If you have an investment which hits a target price and that's your system/process, then by all means sell it.
What I'm trying to highlight is that researchers and analysts will do their analysis based on the recent developments. If you keep reading and being affected by all these news, you will get distracted. It is definitely good to read and keep them in mind. However, think about them for a while and see how the news affects your investments and your goals. If your intention is to invest for the long term and your homework indicates that in 10 years Singapore will be the gambling capital of the world, then do your investments based on what you think/analyse and believe. Cos your analysis is for the long term. Market researchers don't suggest investments based on 10 year horizons. They usually just comment on the next 3mths to 1 year max.

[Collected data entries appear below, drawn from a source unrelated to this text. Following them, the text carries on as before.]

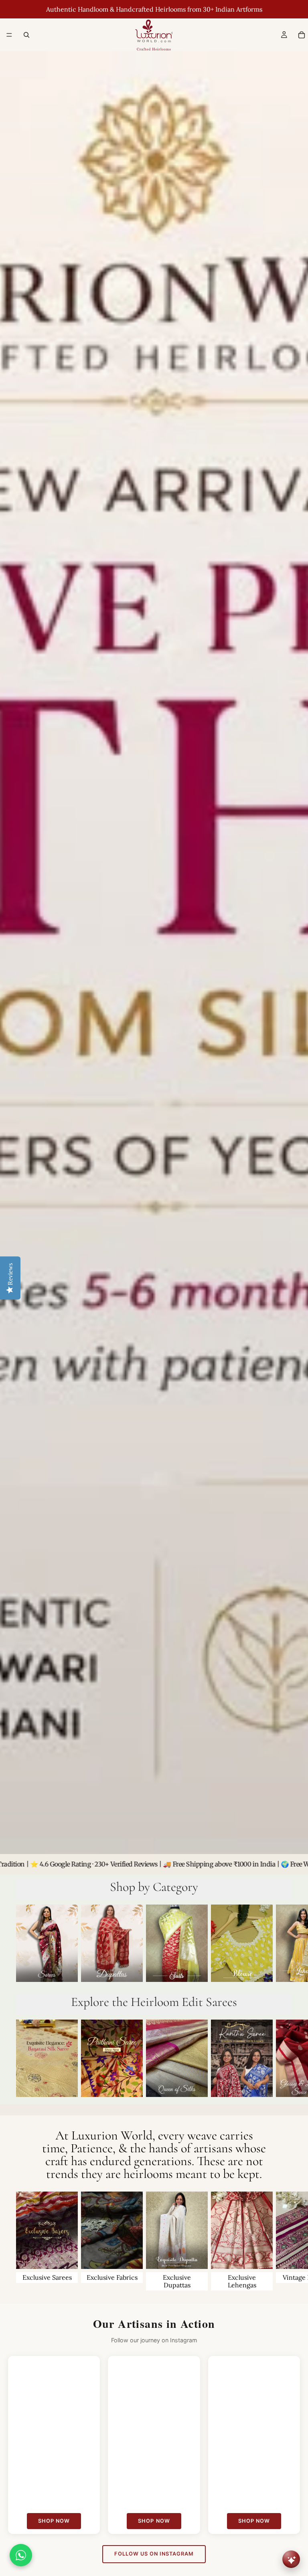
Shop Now (54, 2521)
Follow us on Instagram (154, 2554)
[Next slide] (283, 1945)
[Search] (26, 35)
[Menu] (9, 35)
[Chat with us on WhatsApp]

Your goals and investments could be a longer horizon than their opinions.
So stay on target. Do your own homework and not get swayed by all the noise all over the place. Have a goal, have a target, aim and shoot. Trust your homework and training and research. Your target is different from others. Everyone has a different goal. If you're looking for short term returns or long term returns, they have different approaches. So don't keep changing your strategy according to how the wind blows. If you do that then you will be changing your strategy every year as each year will have a next big news. That would eventually result in your investment direction deviating from your goals which you have set.
So good luck and stay on target.
Ok the ending of the youtube wasn't so nice. But you get the picture.